(WHAT YOU ARE ASKED TO DO):
From the entries below, output the line with "This screenshot has height=622, width=376." and each following line up to and including the line with "Expand the favorites", exactly as written.

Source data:
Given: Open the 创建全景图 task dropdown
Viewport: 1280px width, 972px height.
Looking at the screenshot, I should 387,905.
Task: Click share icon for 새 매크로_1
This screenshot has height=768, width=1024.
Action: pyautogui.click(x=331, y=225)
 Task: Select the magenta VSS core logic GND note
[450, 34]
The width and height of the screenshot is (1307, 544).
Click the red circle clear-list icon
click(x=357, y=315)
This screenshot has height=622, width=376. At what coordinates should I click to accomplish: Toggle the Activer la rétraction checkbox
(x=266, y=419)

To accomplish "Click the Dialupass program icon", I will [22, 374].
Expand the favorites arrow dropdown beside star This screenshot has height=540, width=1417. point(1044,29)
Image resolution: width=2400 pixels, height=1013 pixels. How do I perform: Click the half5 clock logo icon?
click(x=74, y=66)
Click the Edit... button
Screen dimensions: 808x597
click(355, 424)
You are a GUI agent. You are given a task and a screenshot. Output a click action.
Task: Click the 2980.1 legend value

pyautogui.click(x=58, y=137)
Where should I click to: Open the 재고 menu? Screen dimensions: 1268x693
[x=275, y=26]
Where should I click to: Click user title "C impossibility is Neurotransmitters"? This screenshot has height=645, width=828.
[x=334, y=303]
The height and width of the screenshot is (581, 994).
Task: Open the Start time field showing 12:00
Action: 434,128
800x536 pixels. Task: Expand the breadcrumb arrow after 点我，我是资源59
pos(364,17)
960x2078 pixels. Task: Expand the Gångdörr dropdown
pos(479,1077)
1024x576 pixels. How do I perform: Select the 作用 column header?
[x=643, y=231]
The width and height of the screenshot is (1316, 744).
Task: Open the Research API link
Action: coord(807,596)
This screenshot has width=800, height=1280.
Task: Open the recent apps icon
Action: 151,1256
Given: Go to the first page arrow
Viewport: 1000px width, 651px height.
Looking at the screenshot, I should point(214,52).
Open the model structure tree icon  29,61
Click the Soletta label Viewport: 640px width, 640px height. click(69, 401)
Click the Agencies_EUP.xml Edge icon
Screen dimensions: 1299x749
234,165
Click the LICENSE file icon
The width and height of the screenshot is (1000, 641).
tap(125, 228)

(RESPONSE BOX):
This screenshot has height=622, width=376. At what coordinates should I click to accomplish: Toggle the Activer la rétraction checkbox
(x=266, y=419)

To accomplish "Click the Dialupass program icon", I will [22, 374].
Expand the favorites arrow dropdown beside star This screenshot has height=540, width=1417. point(1044,29)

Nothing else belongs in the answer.